───── Provided data

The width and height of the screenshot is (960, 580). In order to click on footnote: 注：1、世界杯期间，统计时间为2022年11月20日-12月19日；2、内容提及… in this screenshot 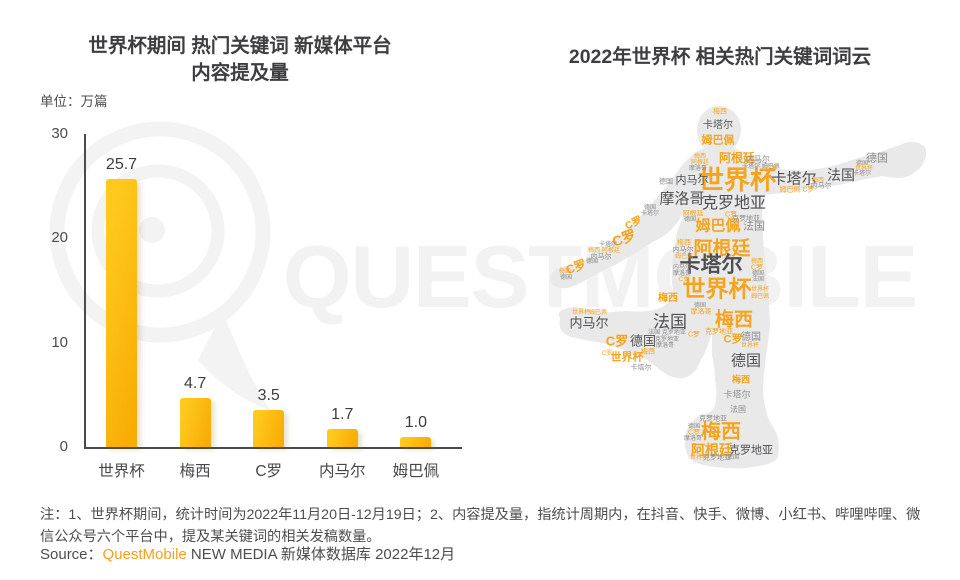, I will do `click(480, 526)`.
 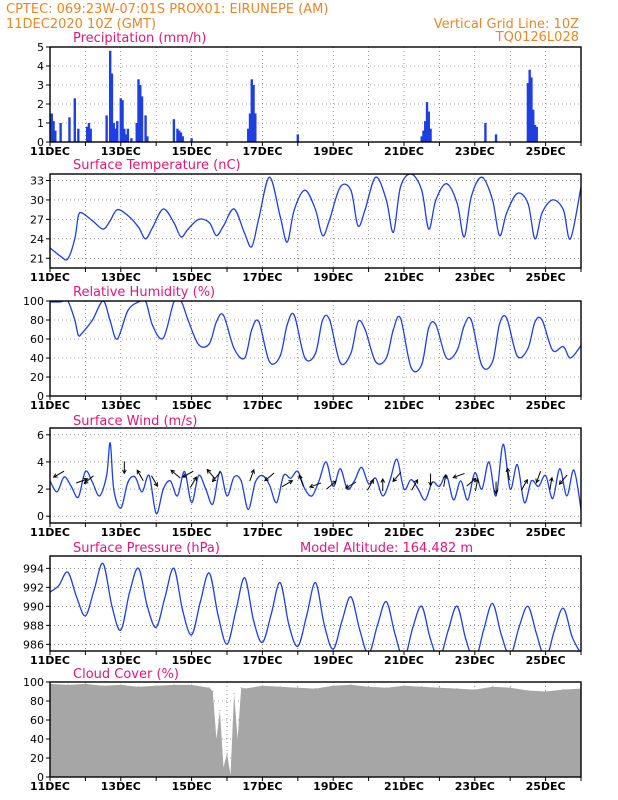 I want to click on y-tick-label: 80, so click(x=37, y=320).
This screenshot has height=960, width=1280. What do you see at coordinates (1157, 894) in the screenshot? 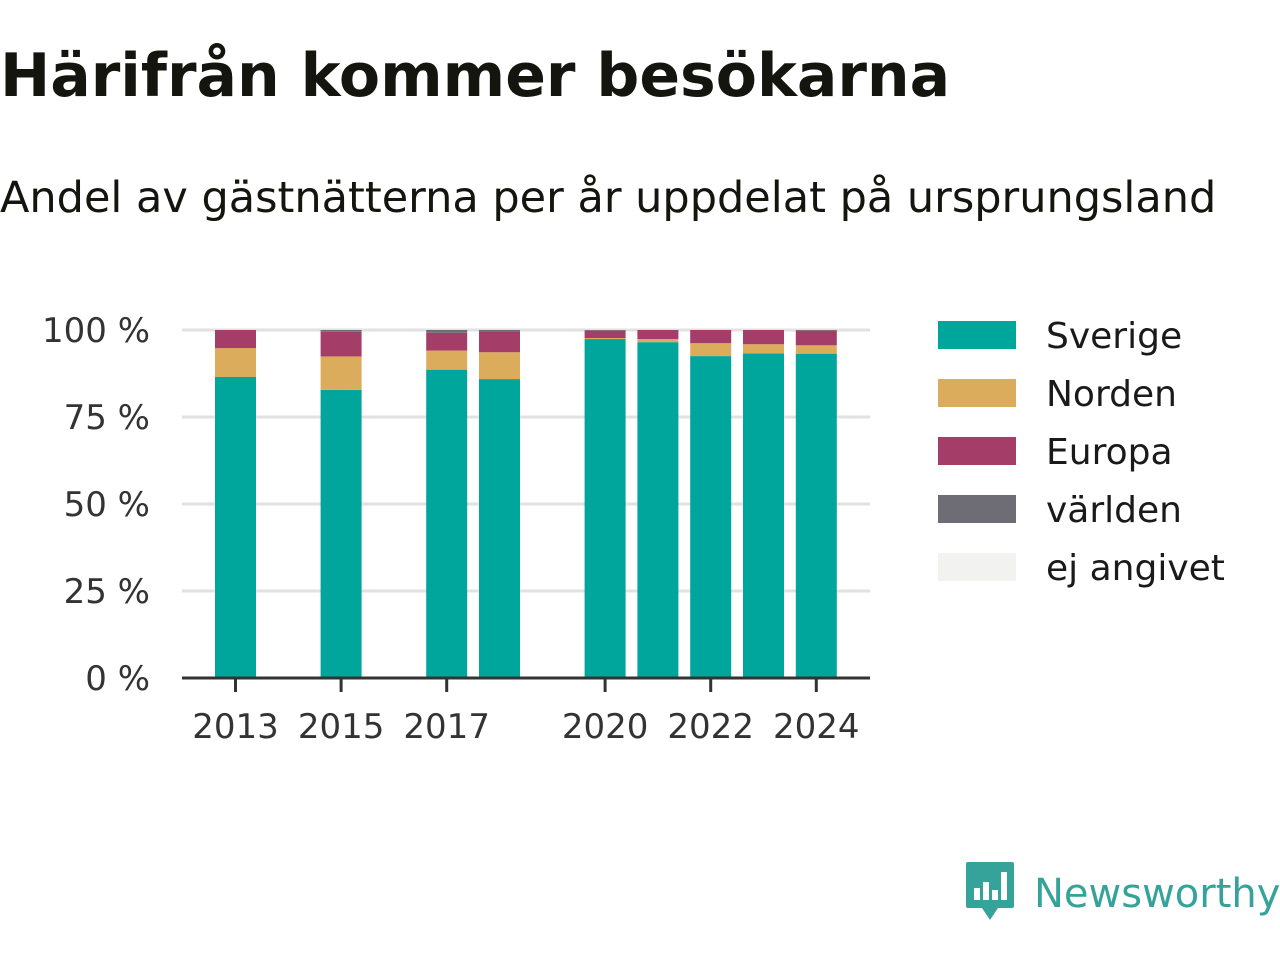
I see `newsworthy-wordmark: Newsworthy` at bounding box center [1157, 894].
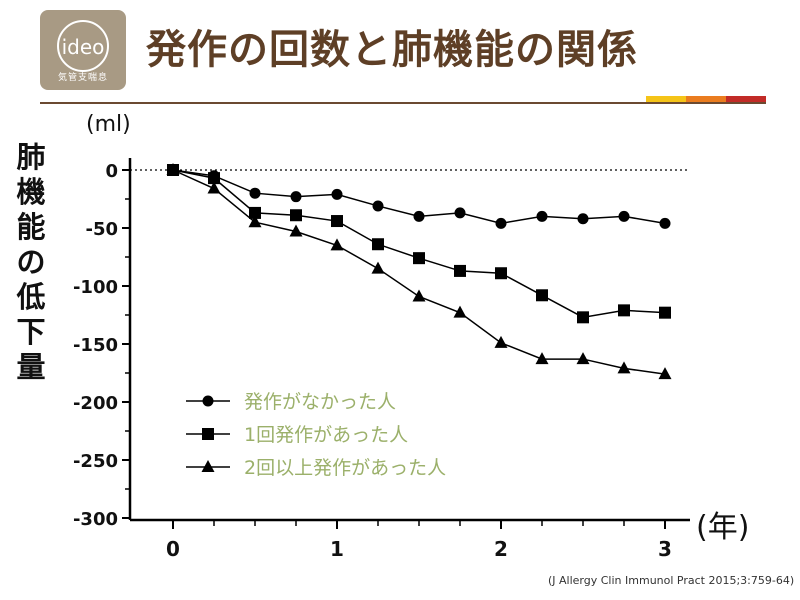  Describe the element at coordinates (96, 462) in the screenshot. I see `y-tick-label: -250` at that location.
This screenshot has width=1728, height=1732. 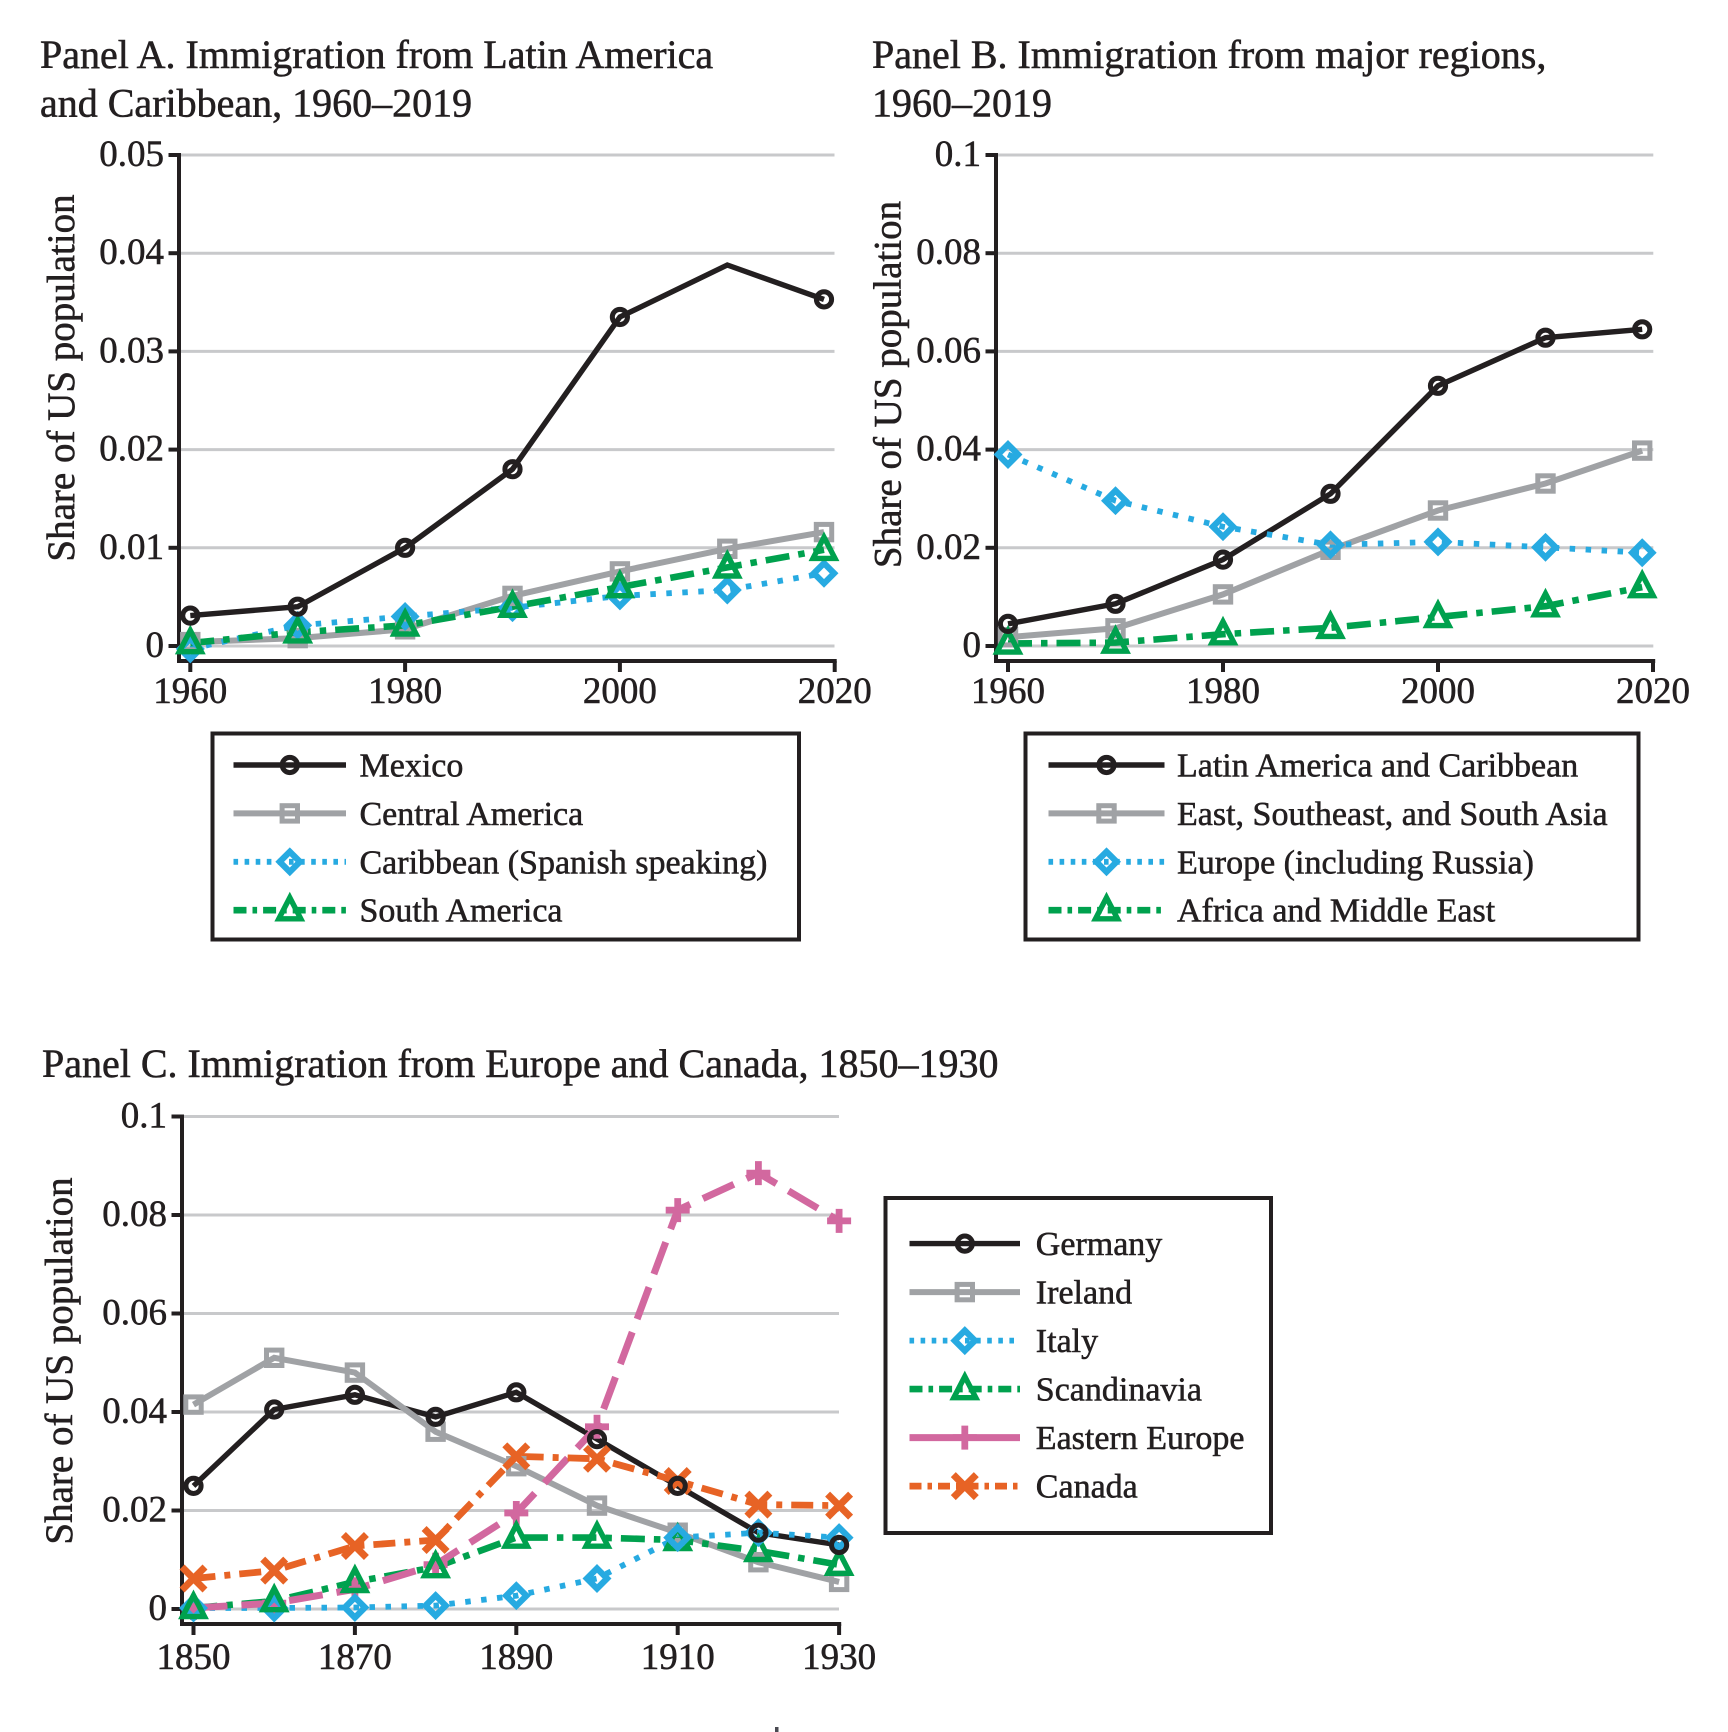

──────────

Please quote the lines from the one containing "This screenshot has height=960, width=1280." through the final line above, leaving out the pictures.

• _Expected output_
This screenshot has height=960, width=1280. What do you see at coordinates (1157, 894) in the screenshot? 
I see `newsworthy-wordmark: Newsworthy` at bounding box center [1157, 894].
  Describe the element at coordinates (96, 462) in the screenshot. I see `y-tick-label: -250` at that location.
This screenshot has width=1728, height=1732. 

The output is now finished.